What needs to be done:
Exactly as shown, give the full listing again.

Given entries:

# # # # # # #

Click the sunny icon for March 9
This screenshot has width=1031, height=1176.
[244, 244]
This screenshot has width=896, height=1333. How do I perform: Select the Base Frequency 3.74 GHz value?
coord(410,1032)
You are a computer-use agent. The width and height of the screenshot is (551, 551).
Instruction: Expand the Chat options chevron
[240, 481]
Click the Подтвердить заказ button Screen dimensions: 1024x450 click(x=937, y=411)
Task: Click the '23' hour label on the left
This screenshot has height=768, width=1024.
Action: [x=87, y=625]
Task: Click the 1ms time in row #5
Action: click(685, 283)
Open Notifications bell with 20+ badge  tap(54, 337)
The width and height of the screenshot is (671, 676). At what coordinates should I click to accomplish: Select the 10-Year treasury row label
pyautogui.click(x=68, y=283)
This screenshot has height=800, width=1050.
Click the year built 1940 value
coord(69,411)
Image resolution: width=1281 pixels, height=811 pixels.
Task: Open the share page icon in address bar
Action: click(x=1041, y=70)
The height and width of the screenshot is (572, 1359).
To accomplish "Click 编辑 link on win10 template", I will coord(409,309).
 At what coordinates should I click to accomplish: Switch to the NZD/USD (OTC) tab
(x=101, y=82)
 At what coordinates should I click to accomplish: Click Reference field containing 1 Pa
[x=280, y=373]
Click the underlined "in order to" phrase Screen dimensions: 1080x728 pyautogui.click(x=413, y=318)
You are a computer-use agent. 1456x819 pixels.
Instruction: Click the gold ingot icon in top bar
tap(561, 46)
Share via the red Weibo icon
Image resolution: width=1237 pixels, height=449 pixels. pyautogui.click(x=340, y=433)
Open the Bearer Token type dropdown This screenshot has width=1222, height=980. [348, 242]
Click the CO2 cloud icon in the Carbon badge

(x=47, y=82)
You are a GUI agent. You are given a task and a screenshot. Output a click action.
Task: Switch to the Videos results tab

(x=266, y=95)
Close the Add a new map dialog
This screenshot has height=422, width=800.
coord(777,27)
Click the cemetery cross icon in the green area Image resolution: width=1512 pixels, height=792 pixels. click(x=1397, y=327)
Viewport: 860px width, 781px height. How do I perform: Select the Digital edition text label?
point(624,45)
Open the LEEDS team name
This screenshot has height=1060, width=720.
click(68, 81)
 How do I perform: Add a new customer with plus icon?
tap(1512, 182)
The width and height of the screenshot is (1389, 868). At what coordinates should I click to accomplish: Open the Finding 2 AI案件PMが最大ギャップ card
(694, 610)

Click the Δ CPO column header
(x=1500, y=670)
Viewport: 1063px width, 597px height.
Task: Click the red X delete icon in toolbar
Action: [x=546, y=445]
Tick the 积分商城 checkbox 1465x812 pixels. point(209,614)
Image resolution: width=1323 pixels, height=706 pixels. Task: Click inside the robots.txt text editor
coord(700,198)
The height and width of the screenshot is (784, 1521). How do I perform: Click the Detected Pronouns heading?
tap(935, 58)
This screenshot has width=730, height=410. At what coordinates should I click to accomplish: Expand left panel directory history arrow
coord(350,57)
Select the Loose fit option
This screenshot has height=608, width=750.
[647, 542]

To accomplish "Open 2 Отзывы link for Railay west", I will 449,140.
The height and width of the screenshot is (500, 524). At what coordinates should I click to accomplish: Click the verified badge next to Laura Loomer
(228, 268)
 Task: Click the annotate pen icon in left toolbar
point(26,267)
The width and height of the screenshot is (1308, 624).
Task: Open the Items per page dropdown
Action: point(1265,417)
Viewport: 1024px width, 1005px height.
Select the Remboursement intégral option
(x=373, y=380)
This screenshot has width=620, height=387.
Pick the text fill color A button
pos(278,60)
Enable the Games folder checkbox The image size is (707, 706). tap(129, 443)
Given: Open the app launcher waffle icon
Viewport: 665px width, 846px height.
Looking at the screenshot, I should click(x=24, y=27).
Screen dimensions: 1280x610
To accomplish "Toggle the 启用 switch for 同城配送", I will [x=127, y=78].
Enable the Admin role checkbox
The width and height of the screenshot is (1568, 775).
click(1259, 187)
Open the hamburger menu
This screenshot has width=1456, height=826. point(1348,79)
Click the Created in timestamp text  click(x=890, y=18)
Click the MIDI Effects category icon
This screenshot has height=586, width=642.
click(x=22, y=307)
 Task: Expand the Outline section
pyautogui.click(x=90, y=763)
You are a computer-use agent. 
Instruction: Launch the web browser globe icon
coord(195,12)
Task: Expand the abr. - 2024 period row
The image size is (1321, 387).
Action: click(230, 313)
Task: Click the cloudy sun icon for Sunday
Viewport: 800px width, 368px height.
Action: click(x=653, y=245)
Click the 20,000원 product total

# # # # # # #

Completed task:
Click the sunny icon for March 9
This screenshot has width=1031, height=1176.
[244, 244]
This screenshot has width=896, height=1333. How do I perform: Select the Base Frequency 3.74 GHz value?
coord(410,1032)
You are a computer-use agent. The width and height of the screenshot is (551, 551).
Instruction: Expand the Chat options chevron
[240, 481]
Click the Подтвердить заказ button Screen dimensions: 1024x450 click(x=937, y=411)
Task: Click the '23' hour label on the left
This screenshot has height=768, width=1024.
Action: [x=87, y=625]
Task: Click the 1ms time in row #5
Action: click(685, 283)
Open Notifications bell with 20+ badge  tap(54, 337)
The width and height of the screenshot is (671, 676). At what coordinates should I click to accomplish: Select the 10-Year treasury row label
pyautogui.click(x=68, y=283)
This screenshot has height=800, width=1050.
Click the year built 1940 value
coord(69,411)
Image resolution: width=1281 pixels, height=811 pixels.
Task: Open the share page icon in address bar
Action: click(x=1041, y=70)
The height and width of the screenshot is (572, 1359).
To accomplish "Click 编辑 link on win10 template", I will coord(409,309).
 At what coordinates should I click to accomplish: Switch to the NZD/USD (OTC) tab
(x=101, y=82)
 At what coordinates should I click to accomplish: Click Reference field containing 1 Pa
[x=280, y=373]
Click the underlined "in order to" phrase Screen dimensions: 1080x728 pyautogui.click(x=413, y=318)
You are a computer-use agent. 1456x819 pixels.
Instruction: Click the gold ingot icon in top bar
tap(561, 46)
Share via the red Weibo icon
Image resolution: width=1237 pixels, height=449 pixels. pyautogui.click(x=340, y=433)
Open the Bearer Token type dropdown This screenshot has width=1222, height=980. [348, 242]
Click the CO2 cloud icon in the Carbon badge

(x=47, y=82)
You are a GUI agent. You are given a task and a screenshot. Output a click action.
Task: Switch to the Videos results tab

(x=266, y=95)
Close the Add a new map dialog
This screenshot has height=422, width=800.
coord(777,27)
Click the cemetery cross icon in the green area Image resolution: width=1512 pixels, height=792 pixels. click(x=1397, y=327)
Viewport: 860px width, 781px height. How do I perform: Select the Digital edition text label?
point(624,45)
Open the LEEDS team name
This screenshot has height=1060, width=720.
click(68, 81)
 How do I perform: Add a new customer with plus icon?
tap(1512, 182)
The width and height of the screenshot is (1389, 868). At what coordinates should I click to accomplish: Open the Finding 2 AI案件PMが最大ギャップ card
(694, 610)

Click the Δ CPO column header
(x=1500, y=670)
Viewport: 1063px width, 597px height.
Task: Click the red X delete icon in toolbar
Action: [x=546, y=445]
Tick the 积分商城 checkbox 1465x812 pixels. point(209,614)
Image resolution: width=1323 pixels, height=706 pixels. Task: Click inside the robots.txt text editor
coord(700,198)
The height and width of the screenshot is (784, 1521). How do I perform: Click the Detected Pronouns heading?
tap(935, 58)
This screenshot has width=730, height=410. At what coordinates should I click to accomplish: Expand left panel directory history arrow
coord(350,57)
Select the Loose fit option
This screenshot has height=608, width=750.
[647, 542]

To accomplish "Open 2 Отзывы link for Railay west", I will 449,140.
The height and width of the screenshot is (500, 524). At what coordinates should I click to accomplish: Click the verified badge next to Laura Loomer
(228, 268)
 Task: Click the annotate pen icon in left toolbar
point(26,267)
The width and height of the screenshot is (1308, 624).
Task: Open the Items per page dropdown
Action: point(1265,417)
Viewport: 1024px width, 1005px height.
Select the Remboursement intégral option
(x=373, y=380)
This screenshot has width=620, height=387.
Pick the text fill color A button
pos(278,60)
Enable the Games folder checkbox The image size is (707, 706). tap(129, 443)
Given: Open the app launcher waffle icon
Viewport: 665px width, 846px height.
Looking at the screenshot, I should click(x=24, y=27).
Screen dimensions: 1280x610
To accomplish "Toggle the 启用 switch for 同城配送", I will [x=127, y=78].
Enable the Admin role checkbox
The width and height of the screenshot is (1568, 775).
click(1259, 187)
Open the hamburger menu
This screenshot has width=1456, height=826. point(1348,79)
Click the Created in timestamp text  click(x=890, y=18)
Click the MIDI Effects category icon
This screenshot has height=586, width=642.
click(x=22, y=307)
 Task: Expand the Outline section
pyautogui.click(x=90, y=763)
You are a computer-use agent. 
Instruction: Launch the web browser globe icon
coord(195,12)
Task: Expand the abr. - 2024 period row
The image size is (1321, 387).
Action: click(230, 313)
Task: Click the cloudy sun icon for Sunday
Viewport: 800px width, 368px height.
Action: click(x=653, y=245)
Click the 20,000원 product total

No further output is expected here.